Nebraska's race for governor has been wildly unpredictable and it hasn't even really started. The resignation Saturday of Lt. Gov. Rick Sheehy, a Republican who had enjoyed the endorsement and fundraising muscle of Gov. Dave Heineman, is the latest surprising turn.
It followed a decision by former Republican Speaker of the Legislature Mike Flood to withdraw last December after his wife Mandi was diagnosed with breast cancer.
The list of possible Republican candidates includes Nebraska Regent Tim Clare, Sen. Beau McCoy of Omaha, Auditor Mike Foley, Attorney General Jon Bruning and former state Sen. Phil Erdman.

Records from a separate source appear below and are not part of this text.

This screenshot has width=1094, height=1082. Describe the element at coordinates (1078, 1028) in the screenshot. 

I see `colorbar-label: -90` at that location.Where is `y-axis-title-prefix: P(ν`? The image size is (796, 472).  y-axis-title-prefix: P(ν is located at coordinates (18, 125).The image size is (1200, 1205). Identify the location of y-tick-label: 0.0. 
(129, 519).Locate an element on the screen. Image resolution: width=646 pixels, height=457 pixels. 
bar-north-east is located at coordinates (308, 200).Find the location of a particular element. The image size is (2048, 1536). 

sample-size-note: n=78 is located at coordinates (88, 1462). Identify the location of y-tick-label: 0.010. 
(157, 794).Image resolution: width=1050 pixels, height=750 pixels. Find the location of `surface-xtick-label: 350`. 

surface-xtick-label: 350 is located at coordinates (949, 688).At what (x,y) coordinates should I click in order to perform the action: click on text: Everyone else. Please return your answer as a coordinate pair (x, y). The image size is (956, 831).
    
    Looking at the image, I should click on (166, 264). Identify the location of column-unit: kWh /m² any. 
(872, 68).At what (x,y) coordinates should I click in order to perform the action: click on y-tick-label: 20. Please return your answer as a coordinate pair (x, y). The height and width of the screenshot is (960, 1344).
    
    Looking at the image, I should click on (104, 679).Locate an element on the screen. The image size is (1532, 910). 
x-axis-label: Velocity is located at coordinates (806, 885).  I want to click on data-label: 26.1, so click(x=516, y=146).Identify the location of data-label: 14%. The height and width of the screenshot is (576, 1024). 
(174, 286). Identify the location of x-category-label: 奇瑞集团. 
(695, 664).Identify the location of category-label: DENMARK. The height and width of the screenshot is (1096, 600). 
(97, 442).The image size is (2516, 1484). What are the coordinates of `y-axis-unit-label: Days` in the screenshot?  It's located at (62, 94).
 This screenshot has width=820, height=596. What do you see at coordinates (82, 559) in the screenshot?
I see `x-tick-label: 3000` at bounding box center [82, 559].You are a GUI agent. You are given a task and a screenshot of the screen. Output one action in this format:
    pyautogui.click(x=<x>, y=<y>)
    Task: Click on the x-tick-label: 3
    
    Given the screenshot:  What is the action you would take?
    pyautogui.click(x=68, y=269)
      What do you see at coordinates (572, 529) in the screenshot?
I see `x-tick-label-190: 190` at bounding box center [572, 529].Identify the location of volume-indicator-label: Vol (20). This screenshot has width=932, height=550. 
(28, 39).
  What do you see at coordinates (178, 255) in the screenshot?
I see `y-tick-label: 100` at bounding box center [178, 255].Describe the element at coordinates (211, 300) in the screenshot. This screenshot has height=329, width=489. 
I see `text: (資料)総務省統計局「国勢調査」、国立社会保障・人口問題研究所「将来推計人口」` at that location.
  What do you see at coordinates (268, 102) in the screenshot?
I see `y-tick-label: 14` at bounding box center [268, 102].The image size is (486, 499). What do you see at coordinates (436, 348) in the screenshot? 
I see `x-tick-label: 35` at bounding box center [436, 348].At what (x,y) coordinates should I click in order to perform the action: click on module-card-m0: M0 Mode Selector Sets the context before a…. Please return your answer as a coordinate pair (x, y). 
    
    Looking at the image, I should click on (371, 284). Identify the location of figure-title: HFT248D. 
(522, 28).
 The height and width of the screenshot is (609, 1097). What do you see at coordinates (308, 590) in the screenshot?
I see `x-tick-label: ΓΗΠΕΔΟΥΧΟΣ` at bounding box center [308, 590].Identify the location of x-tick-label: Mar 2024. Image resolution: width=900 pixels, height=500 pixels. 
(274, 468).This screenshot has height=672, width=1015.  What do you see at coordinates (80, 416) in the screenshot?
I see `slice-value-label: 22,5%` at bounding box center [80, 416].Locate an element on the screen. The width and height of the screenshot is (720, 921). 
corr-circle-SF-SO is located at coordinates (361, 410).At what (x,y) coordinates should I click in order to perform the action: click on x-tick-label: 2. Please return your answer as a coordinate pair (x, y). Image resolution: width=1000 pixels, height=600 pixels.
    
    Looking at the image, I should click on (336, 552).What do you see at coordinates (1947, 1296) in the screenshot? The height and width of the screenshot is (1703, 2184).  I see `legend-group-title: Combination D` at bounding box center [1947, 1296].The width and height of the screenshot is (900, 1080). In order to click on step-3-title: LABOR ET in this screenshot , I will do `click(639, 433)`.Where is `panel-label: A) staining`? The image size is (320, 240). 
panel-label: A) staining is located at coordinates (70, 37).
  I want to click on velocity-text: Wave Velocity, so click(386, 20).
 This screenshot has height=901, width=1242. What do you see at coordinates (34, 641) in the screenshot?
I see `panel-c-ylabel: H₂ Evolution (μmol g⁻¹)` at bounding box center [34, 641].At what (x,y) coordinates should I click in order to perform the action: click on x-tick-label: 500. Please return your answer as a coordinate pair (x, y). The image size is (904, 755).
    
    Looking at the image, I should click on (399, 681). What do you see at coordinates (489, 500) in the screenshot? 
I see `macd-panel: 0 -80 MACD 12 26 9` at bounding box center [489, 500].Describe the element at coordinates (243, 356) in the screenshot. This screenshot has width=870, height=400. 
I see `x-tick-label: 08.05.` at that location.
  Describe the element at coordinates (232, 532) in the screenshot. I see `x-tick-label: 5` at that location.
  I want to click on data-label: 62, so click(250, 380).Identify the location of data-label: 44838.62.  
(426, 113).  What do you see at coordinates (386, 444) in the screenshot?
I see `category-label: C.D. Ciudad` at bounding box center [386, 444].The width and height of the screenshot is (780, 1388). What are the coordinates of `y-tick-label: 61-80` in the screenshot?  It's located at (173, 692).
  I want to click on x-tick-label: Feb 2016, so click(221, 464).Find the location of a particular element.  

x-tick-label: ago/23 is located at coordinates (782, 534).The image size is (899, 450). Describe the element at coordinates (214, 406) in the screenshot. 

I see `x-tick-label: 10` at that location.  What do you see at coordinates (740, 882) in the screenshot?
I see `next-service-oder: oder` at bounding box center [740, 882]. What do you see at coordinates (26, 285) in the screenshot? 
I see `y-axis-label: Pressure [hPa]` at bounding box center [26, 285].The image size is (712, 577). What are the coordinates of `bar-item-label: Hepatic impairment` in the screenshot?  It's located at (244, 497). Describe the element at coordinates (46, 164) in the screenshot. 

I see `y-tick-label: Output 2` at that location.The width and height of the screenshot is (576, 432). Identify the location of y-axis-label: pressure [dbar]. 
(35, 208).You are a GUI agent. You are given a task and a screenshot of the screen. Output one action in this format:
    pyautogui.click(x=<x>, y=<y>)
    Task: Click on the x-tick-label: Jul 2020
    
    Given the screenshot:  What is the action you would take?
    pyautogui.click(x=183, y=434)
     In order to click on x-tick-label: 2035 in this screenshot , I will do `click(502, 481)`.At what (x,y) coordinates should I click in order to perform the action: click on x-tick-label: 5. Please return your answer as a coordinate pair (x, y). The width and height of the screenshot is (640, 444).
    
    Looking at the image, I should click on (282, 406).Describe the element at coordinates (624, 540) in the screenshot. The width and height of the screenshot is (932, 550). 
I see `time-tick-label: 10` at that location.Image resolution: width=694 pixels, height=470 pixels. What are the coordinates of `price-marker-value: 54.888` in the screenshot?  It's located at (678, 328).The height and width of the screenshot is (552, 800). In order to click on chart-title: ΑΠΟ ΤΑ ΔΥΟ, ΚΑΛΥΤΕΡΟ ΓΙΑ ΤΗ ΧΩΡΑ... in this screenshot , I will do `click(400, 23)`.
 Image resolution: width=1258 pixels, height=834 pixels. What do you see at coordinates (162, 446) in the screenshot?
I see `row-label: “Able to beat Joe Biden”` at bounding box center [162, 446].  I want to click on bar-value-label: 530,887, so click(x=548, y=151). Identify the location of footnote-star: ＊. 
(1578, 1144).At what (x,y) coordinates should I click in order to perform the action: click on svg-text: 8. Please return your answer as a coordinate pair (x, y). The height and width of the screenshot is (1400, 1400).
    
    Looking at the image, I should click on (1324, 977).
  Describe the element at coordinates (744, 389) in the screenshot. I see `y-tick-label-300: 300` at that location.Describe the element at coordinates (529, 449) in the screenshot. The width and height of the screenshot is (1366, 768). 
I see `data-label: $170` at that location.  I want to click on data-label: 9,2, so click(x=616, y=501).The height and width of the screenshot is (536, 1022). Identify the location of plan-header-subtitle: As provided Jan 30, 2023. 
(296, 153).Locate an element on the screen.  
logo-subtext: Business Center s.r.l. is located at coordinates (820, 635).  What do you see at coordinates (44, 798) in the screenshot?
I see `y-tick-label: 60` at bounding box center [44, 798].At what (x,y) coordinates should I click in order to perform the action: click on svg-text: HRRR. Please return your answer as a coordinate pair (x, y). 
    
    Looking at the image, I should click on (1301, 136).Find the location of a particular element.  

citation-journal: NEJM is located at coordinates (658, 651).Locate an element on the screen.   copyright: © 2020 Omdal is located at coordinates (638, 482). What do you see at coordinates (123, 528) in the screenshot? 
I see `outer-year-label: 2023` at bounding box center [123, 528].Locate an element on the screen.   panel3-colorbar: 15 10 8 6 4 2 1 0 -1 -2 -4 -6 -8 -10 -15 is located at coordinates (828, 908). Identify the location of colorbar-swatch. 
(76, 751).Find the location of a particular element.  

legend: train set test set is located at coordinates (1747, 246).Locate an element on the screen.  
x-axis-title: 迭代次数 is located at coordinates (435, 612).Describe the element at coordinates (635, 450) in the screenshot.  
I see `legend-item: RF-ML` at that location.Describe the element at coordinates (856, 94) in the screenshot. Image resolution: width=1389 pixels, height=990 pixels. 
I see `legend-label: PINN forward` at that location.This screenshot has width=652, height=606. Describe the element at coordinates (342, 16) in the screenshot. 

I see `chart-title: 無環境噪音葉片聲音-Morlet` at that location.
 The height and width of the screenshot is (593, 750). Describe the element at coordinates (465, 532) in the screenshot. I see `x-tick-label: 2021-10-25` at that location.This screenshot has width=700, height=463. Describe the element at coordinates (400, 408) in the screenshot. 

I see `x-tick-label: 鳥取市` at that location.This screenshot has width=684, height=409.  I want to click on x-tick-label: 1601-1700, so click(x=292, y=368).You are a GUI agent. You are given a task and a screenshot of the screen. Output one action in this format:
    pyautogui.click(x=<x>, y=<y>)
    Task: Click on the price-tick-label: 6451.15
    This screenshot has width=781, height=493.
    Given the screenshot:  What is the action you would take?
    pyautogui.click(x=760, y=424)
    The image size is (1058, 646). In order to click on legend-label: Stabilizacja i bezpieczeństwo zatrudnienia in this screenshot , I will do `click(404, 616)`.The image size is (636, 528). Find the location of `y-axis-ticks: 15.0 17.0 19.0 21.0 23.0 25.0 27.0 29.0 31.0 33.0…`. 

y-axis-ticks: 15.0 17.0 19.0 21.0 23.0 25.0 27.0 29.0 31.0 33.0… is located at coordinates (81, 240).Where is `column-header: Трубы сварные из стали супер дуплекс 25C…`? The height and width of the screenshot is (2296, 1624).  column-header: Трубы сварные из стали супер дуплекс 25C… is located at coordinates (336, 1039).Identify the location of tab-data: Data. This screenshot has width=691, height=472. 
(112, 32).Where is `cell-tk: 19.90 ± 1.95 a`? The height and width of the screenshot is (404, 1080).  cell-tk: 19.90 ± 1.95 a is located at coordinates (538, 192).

“My phone has been ringing off the hook since this morning of individuals who were perhaps on the fence before, had previously declined, said they were not running or frankly hadn't even given any thought to it,” said Nebraska Republican Party Chairman Mark Fahleson, who sees it being a competitive race. He says it's clear the next governor will be a Republican.
The state's Democratic Party disagrees. “It's just how it works,” said Nebraska Democratic Party Chairman Vince Powers. “When one party is in power for so long there is arrogance, there's scandal, there's corruption and after 16 years people are going to say hey, it’s been too much.”
Democratic candidates who have shown interest include Regent Chuck Hassebrook and state Sen. Steve Lathrop. Some activists are also encouraging state Sen. Annette Dubas of Fullerton to run.